Our lead section cut tracks on both ends precluding further movement of the train. My section concentrated on the double locomotive, destroying both boilers. The others strafed the freight cars. I followed behind the last element on their right side so we could attack anything that was missed.

As I rolled in, the P-40 ahead flying low and fast was about to pass over the freight car he had been strafing when a tremendous explosion erupted. I was just far enough away to avoid the center of the burst but my airplane was blown straight up flipping end over end for what seemed an eternity. I reached relatively smooth air where I regained control. The engine was running and control response was normal. We rejoined out to sea and discovered one of us missing. Moe Raskin had been the P-40 directly over the center of that explosion.

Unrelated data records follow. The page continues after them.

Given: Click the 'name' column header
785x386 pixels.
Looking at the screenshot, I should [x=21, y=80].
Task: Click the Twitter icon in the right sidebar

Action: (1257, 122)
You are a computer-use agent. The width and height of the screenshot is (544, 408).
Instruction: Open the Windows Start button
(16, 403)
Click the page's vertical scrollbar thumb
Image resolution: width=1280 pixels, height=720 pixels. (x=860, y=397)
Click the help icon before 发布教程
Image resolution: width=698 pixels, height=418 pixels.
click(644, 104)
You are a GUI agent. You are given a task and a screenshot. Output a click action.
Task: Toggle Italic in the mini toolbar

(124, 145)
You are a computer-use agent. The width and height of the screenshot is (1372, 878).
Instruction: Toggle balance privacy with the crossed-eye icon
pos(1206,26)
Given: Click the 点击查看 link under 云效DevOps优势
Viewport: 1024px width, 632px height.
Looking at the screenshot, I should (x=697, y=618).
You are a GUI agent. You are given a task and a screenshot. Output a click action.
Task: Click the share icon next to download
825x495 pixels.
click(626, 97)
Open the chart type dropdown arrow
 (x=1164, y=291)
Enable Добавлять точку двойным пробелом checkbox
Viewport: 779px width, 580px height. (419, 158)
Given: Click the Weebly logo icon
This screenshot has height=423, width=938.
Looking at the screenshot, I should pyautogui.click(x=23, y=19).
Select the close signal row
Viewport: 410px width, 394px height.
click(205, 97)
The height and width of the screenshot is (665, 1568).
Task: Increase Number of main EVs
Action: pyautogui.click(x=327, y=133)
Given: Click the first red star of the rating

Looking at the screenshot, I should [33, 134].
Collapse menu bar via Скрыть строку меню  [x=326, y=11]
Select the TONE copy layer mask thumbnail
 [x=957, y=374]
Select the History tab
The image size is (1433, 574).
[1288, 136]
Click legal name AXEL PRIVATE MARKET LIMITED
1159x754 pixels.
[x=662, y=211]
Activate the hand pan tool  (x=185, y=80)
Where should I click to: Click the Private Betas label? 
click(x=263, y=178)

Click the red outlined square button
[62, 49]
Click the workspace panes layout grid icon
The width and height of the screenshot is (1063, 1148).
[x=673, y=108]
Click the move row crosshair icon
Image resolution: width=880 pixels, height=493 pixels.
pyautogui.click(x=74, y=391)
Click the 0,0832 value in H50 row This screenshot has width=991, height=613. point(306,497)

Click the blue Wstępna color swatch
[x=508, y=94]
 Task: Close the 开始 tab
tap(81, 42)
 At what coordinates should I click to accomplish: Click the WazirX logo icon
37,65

The railroad station was between two low hills, 600–800 feet in height. A RAF reconnaissance pilot managed to take damage pictures the next morning. The entire area was flattened. Those two hills with the station had disappeared. There was no sign of Moe’s P-40 which had probably disintegrated. My airplane was full of holes but I got back to base again with another aircraft that had flown its last mission.

I wrote Moe’s family in Sioux City, Iowa. Because of wartime security, I did not describe the details of his final mission but talked about his tent mates, our friendship, and the fun we had together.

Although Raskin has a memorial stone in Sicily-Rome American Cemetery, Nettuno, Italy, his body was never found. He was 24 years old.